Vodafone on Mobile Termination Rate Undertakings

Paul Brislen from Vodafone has offered me, and 've accepted, a guest post on the termination rates issue. I'm happy to run both sides of the argument:

The Commerce Commission has recommended to the Minister of Communications that he should accept the Telecom and Vodafone undertakings rather than regulate the industry any further. Those that want regulation at all costs would have you believe this is a travesty and must be overturned, but really they should be celebrating. This is a big win for those that think termination rates are too high.

So what is a termination rate and why should you care? When you call a Vodafone mobile from a Telecom phone you're paying Telecom a fee for that call. Vodafone doesn't get paid for that call by the customer – it gets a cut of the earnings from Telecom directly. This is called a termination rate and it's got very little to do with the retail price you pay. Think of a newspaper publisher – it earns its money from two sources: the cover price paid by the consumer, and the rates, paid by the advertiser. The two are related but not directly linked. It's a two sided market and so is telecommunications.

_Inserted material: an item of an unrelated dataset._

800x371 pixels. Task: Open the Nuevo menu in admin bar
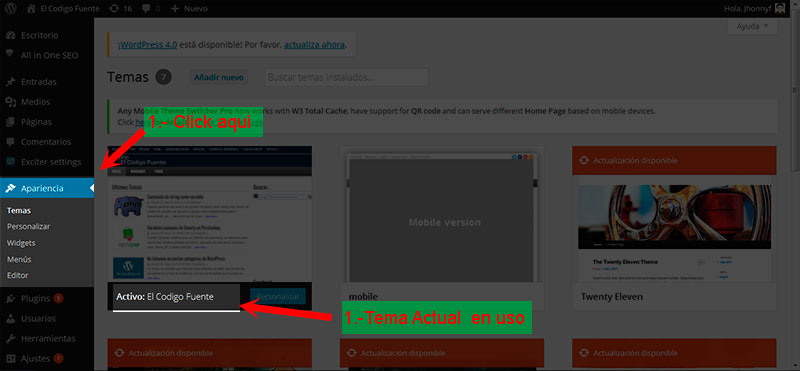pos(189,9)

Over the past six years termination rates have fallen by 46% and the Commerce Commission feels they should be even lower. Part of the process is this idea of seeking “undertakings” from the industry – that is: what will you give us, industry players, to avoid regulation. It's quasi-regulation that gives the industry the ability to offer a solution that will be quicker than regulation and still provide the solution the Commission is looking for.

In this case the Commission asked Telecom, Two Degrees and Vodafone, to submit undertakings to avoid regulation. We did, but the Commission asked for a unified undertaking from all three players to give it a benchmark with which to compare its own regulated solution. We tried, but there was no way the three players were going to agree on one solution – so Telecom and Vodafone put forward a combined best offer. After some wrangling, the Commission has recommend the government accept that offer.

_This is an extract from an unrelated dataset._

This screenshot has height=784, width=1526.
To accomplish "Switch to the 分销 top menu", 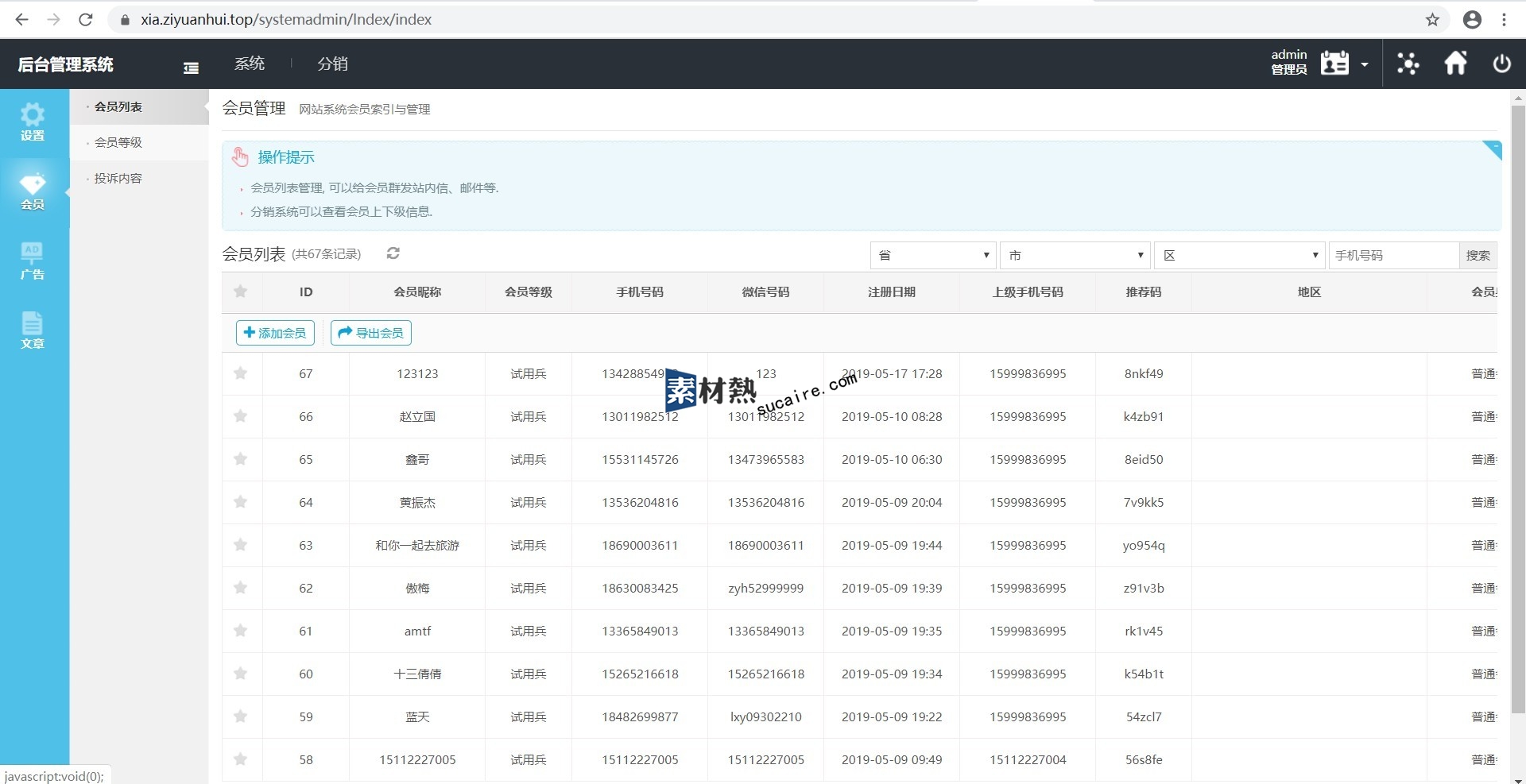I will pos(332,64).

The undertaking reduces the termination rate for voice calls from 15 cents to five cents per minute over five years. It happens in stages – so from October 1 it's a 35% drop, followed by a further 10% drop on January 1, 2001 and further reductions in the years after that.

The second major part is that TXT message termination rates will drop immediately to zero. That is, aside for some wiggle room to stop TXT message spam, companies will charge customers directly for TXTs and won't pass anything on to the other telcos.

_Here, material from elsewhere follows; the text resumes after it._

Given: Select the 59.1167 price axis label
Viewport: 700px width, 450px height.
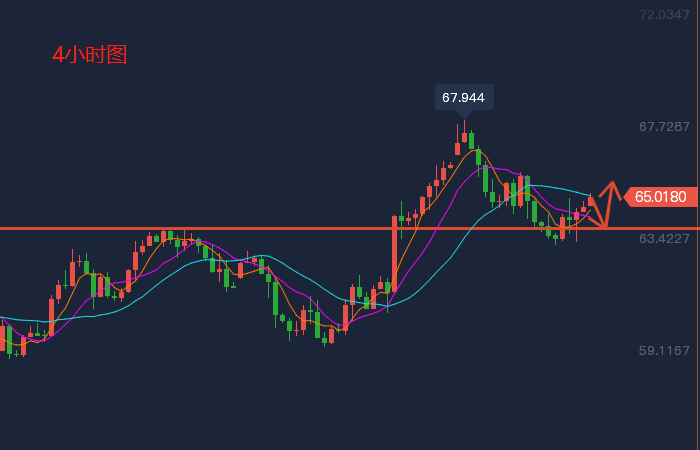Looking at the screenshot, I should [664, 351].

The Commission's job was to compare that offer with what it could best hope to obtain under regulation. Any regulation from this point on is at least 12 months away from implementation because of the Commission process, so the Commission has to weigh up these savings from October 1 versus potential savings delivered in 12 months time.

The undertaking is so close to the regulated outcome that any extra savings delivered under regulation clearly aren't enough to outweigh the delay in delivering them.

So what's in it for the telcos? Did we simply offer these deals out of the goodness of our hearts? Well, no. No company likes to be regulated and no company wants to be forced into a corner. Vodafone doesn't like the Commission's modelling, doesn't its numbers, doesn't like the outcome. But at the end of the day, the Commission is the regulator and we have to operate in that market and if it comes down to a commercial undertaking that offers a controlled descent or a regulated solution that includes revenue dropping off a cliff on a given day, I know which I'd prefer. We need some certainty around investment strategies otherwise it all becomes too hard.

We've offered to reduce rates dramatically. The Commission has recommended the Minister accept them and the customers will benefit sooner from the undertakings than they would from direct regulation. The telcos win because we have a solution in place and can get on and the consumers win because they can open their newspapers without having another story about MTRs rammed down their throats.

The Drop the Rate Mate campaign put together to influence this decision, ran a survey which looked at the public's perception of the telco sector. One of the interesting outcomes of that research was that when asked whether they would change their political vote for a party that regulated MTR, only 20% of participants said they would. So in answer to my earlier question (why should you care) the answer is you shouldn't. But finally we can all get on with our lives.